Your goal » Output exactly the lines below, starting with the line that has "The height and width of the screenshot is (490, 950)." and going on through the line that has "Given: Click the forward navigation arrow", both included, and no other lines.

Data to use »
>>>

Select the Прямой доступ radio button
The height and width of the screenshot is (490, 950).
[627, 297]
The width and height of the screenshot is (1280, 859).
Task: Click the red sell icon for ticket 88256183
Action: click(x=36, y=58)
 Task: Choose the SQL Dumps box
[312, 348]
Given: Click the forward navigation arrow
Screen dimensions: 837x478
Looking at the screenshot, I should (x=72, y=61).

<<<
>>>

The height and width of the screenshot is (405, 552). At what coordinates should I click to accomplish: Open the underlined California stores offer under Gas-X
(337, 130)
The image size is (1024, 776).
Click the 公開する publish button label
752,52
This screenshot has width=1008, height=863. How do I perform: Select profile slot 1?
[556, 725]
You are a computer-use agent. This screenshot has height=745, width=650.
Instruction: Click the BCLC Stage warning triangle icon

<<<

Response »
The height and width of the screenshot is (490, 950).
[627, 297]
The width and height of the screenshot is (1280, 859).
Task: Click the red sell icon for ticket 88256183
Action: click(x=36, y=58)
 Task: Choose the SQL Dumps box
[312, 348]
Given: Click the forward navigation arrow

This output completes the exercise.